The result, in each case, was to greatly increase the uncertainty of the environment within which private actors were making their decisions. If you do not know what the future is going to be like, there is much to be said for postponing any decision that depends on the future, whether an investment in physical capital or human capital. It is risky to hire new employees if you do not know whether, a few years hence, it will be legal to fire them. It is risky to build a new factory, in any industry where energy is a major cost, if you do not know whether next year's legislation will sharply raise the cost of energy—better to wait to choose your design until you have a clearer idea of what your costs are going to be. It is risky to choose a profession, or change professions, when you do not know whether the growth field is going to be health care or bankruptcy law. Multiply such considerations many fold, and you may have an explanation of why the recovery from the initial shock, in both cases, was so slow.

Arguably, the U.S. economy is suffering from a disease in part iatrogenic. Which may explain why the doctor can't understand what went wrong.

Post Script on Labels. They sound clear enough—micro deals with small things, macro with large. But it isn't true. The world wheat market or the world oil market is properly understood with supply curves, demand curves, conventional analysis of choice over time, and similar "micro" tools. Hence, in my view, the proper labels are "price theory" and "disequilibrium theory." Understanding disequilibrium—loosely speaking, the sort of situation that price theory tells us can't exist but that sometimes does—is a hard problem.

Wednesday, September 01, 2010

Assuming Your Conclusions

A recent Washington Post news story describing a speech by Christina Romer, the outgoing chairman of the Council of Economic Advisors, provides a nice example of how to implicitly assume your conclusion. The author writes:
At week's end, Romer will leave the council chairmanship after what surely has been the most dismal tenure anybody in that post has had: a loss of nearly 4 million jobs in a year and a half. That's not Romer's fault; the financial collapse occurred before she, and Obama, took office. But she was the president's top economist during a time when the administration consistently underestimated the depth of the economy's troubles - miscalculations that have caused Americans to lose faith in the president and the Democrats.
The implication, reinforced elsewhere in the piece, is that the Democrats did the right thing, just not enough of it. Their only mistake was not making the stimulus even bigger. If only they had spent even more and taxed even less, the economy wouldn't be in such miserable shape.

That is one possible interpretation of what happened. Another is that Romer is like a medieval physician explaining to the grieving relatives that if only he had bled the patient a few more times, he would have recovered. One way to judge a scientific theory is by comparing what it predicts to what happens. One of Romer's predictions was that unemployment would peak at 8%. It didn't. I do not know whether Romer has considered the possibility that the reason her prediction was wrong was that her theory was wrong, but pretty clearly the author of the piece has not.

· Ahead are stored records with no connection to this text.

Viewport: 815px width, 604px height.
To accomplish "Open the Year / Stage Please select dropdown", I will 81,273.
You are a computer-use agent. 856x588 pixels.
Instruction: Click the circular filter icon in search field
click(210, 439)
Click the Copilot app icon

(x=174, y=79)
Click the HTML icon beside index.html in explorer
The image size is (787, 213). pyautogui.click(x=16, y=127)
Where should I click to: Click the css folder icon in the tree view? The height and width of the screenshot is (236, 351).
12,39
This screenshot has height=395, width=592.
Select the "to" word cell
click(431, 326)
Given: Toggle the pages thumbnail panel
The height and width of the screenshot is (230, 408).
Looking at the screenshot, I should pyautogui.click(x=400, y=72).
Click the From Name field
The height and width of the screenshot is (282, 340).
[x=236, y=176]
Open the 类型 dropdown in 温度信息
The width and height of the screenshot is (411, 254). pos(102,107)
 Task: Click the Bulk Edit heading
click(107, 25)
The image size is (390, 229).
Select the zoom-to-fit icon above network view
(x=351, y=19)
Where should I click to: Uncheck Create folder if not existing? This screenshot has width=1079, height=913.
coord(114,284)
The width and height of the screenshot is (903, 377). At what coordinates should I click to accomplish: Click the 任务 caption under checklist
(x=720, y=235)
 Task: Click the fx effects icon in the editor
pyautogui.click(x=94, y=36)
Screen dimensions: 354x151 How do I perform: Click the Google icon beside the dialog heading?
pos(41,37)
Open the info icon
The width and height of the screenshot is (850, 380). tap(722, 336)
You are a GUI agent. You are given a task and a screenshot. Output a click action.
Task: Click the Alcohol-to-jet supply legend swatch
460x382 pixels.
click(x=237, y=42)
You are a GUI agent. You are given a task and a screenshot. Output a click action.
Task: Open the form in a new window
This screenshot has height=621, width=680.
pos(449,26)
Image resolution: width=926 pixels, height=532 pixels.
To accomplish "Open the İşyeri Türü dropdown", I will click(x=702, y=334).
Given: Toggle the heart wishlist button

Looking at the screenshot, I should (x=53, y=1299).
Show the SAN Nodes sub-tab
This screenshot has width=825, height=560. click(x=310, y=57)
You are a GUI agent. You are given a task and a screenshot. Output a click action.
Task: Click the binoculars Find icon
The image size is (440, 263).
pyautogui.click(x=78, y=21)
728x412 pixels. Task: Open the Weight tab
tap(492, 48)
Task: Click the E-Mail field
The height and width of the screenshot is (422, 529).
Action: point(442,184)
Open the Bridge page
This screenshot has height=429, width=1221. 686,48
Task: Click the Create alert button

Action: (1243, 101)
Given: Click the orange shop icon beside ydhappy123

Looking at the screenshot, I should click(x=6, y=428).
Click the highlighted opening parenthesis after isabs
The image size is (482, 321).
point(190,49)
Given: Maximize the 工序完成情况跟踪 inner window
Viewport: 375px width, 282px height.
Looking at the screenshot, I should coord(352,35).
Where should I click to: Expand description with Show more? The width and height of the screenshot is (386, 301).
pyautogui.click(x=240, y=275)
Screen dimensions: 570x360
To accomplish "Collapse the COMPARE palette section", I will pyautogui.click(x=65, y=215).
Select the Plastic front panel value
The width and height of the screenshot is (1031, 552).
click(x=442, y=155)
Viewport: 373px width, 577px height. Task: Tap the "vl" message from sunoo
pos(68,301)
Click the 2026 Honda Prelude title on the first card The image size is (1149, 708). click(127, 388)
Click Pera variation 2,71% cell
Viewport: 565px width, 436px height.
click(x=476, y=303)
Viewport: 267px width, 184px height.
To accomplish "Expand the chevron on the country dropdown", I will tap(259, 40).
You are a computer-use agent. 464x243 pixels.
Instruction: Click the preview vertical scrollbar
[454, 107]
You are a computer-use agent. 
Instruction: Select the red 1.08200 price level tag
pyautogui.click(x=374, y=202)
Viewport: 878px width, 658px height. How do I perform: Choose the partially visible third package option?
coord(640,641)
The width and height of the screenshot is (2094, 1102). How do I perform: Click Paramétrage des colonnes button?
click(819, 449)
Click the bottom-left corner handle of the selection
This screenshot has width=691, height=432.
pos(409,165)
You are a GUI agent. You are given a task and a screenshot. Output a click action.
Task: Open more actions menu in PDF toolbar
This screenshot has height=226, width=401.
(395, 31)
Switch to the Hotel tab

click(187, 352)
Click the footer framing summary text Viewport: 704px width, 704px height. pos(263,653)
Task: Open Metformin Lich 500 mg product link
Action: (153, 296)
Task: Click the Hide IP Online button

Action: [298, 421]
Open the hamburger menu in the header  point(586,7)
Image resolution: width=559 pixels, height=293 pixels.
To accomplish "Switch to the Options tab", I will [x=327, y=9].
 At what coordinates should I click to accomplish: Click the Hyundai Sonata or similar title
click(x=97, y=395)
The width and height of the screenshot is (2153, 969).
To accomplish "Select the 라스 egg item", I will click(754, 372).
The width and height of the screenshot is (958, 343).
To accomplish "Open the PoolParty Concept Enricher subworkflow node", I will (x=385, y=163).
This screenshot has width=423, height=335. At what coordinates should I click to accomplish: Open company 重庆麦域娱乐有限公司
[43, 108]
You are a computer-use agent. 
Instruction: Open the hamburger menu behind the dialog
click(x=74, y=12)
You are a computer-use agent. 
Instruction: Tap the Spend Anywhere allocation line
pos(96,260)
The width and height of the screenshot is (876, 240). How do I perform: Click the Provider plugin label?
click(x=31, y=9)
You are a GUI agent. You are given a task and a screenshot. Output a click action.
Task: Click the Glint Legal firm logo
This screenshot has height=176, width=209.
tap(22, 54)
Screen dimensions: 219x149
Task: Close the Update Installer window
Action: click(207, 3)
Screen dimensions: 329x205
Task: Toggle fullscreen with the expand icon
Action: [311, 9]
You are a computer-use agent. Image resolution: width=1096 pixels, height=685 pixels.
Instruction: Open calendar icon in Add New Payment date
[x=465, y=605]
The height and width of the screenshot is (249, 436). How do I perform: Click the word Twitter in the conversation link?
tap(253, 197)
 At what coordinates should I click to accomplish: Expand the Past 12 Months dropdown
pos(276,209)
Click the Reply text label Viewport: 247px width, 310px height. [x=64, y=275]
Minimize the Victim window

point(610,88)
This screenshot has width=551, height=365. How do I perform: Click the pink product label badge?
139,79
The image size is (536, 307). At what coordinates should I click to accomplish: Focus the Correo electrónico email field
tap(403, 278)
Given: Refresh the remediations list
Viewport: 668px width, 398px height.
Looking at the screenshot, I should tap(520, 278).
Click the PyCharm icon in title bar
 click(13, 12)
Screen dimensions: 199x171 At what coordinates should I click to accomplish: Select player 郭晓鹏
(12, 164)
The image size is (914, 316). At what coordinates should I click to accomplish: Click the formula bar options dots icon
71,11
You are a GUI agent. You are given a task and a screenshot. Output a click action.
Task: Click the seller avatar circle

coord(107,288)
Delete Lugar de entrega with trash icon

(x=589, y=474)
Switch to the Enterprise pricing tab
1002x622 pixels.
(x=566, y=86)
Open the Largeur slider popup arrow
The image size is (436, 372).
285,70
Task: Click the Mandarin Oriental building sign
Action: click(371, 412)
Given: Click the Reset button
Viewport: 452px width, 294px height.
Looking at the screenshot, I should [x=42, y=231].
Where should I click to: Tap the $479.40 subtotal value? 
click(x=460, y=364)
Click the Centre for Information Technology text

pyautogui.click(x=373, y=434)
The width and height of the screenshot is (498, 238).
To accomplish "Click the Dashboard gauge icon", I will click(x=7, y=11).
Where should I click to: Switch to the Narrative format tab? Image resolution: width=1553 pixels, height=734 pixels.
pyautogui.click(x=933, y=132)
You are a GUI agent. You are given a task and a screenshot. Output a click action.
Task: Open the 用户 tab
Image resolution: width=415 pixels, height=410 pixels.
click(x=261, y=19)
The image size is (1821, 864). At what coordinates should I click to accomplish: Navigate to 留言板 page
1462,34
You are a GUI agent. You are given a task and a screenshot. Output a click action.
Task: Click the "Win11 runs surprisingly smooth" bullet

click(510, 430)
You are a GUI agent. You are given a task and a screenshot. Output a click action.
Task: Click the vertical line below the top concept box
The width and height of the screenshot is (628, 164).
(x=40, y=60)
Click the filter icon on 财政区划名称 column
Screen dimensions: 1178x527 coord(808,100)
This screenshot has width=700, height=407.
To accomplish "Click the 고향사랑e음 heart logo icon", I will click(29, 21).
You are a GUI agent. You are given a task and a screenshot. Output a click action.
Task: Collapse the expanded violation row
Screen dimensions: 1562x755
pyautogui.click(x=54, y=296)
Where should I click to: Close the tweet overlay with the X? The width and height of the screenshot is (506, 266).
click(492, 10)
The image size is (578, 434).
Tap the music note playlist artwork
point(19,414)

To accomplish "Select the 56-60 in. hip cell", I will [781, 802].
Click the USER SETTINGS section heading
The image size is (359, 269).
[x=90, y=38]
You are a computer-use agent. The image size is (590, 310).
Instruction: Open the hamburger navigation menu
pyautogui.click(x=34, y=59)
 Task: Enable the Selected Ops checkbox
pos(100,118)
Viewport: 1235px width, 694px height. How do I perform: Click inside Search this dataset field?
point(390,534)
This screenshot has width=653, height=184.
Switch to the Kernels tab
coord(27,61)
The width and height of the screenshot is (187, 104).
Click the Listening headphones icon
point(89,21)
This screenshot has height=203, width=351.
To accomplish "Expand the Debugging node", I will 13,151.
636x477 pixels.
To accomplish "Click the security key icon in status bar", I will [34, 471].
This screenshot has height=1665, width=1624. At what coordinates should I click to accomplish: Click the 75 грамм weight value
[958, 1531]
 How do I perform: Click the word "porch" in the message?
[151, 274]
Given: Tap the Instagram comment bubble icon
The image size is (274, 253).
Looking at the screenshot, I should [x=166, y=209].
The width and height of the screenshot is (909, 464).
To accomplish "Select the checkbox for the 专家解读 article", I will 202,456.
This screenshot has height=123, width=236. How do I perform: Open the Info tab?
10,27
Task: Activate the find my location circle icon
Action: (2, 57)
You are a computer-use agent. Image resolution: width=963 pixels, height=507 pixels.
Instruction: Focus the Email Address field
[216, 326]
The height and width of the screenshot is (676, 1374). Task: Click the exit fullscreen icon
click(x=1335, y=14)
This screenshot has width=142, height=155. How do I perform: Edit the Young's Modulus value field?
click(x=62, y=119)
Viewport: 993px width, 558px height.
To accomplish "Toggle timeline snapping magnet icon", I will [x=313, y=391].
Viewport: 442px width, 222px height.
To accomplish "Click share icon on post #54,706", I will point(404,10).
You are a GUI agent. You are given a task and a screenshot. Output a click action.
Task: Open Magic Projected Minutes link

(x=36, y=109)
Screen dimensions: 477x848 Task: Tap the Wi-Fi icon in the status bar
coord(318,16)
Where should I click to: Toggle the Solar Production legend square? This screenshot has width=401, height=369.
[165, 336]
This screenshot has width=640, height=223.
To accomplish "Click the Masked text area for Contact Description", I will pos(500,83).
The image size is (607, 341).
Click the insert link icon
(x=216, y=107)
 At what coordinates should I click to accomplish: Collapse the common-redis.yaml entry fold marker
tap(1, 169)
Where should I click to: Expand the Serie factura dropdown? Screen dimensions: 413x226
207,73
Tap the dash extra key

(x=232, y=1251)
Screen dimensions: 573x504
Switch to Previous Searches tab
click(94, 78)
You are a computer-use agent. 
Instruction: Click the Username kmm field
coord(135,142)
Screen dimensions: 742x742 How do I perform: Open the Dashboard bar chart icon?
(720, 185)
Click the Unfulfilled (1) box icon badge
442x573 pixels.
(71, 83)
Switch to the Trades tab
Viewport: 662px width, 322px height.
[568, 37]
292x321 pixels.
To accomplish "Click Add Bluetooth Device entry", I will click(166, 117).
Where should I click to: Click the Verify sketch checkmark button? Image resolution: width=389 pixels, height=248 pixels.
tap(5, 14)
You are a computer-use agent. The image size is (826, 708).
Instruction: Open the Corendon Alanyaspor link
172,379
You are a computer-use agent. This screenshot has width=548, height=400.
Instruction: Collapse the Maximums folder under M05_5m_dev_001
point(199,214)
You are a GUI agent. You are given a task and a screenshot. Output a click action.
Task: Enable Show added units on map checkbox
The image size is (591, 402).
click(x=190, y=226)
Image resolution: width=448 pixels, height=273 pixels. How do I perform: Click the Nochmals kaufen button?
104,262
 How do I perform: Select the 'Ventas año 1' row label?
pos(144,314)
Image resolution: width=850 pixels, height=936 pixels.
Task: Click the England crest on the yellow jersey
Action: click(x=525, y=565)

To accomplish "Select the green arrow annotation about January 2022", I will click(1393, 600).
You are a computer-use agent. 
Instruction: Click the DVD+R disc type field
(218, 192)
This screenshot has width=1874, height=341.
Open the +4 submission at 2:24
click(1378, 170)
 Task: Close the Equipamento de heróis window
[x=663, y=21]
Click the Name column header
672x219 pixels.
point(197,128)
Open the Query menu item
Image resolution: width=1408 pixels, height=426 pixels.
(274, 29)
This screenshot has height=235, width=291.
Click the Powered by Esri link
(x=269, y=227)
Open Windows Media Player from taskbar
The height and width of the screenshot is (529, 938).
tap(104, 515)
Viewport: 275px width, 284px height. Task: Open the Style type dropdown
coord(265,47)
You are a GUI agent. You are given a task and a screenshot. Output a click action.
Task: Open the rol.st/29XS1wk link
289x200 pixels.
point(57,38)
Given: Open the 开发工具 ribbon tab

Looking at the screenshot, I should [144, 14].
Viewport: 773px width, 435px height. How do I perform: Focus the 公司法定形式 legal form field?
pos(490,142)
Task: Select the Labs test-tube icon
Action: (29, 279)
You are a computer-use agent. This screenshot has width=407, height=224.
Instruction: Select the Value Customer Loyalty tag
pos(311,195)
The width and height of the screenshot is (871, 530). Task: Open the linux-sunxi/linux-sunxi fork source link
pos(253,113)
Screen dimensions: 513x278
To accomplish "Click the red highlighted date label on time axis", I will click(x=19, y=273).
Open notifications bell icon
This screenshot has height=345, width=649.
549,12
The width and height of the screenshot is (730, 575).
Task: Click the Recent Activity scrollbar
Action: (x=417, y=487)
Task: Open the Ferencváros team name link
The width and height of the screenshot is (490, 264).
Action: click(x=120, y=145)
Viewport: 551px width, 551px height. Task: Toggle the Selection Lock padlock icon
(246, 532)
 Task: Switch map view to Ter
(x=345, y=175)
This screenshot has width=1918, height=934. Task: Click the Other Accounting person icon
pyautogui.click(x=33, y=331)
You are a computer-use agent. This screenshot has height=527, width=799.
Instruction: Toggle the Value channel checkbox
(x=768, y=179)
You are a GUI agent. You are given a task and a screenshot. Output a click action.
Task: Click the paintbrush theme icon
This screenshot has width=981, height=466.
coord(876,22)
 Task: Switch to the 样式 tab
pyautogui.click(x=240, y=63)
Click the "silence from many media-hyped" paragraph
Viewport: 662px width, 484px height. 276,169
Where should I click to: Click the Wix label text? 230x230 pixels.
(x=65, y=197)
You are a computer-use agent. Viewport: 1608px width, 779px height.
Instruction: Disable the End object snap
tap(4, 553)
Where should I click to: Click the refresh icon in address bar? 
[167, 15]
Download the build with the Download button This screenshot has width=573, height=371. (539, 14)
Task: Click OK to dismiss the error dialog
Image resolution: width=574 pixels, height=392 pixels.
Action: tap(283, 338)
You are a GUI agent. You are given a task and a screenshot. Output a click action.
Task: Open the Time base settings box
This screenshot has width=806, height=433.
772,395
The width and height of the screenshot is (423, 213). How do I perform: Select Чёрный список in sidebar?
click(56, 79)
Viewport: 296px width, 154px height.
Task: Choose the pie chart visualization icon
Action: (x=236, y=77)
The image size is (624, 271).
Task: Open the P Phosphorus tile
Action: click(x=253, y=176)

He merely takes for granted the Keynesian orthodoxy of fifty years ago, according to which the right way of dealing with a recession is to run a deficit, and the worse the recession the bigger the deficit should be. The administration followed that prescription, things didn't get better, so obviously the deficit was not big enough. The alternative possibility, that the reason things didn't get better might be that they were following the wrong policy, simply didn't occur to him.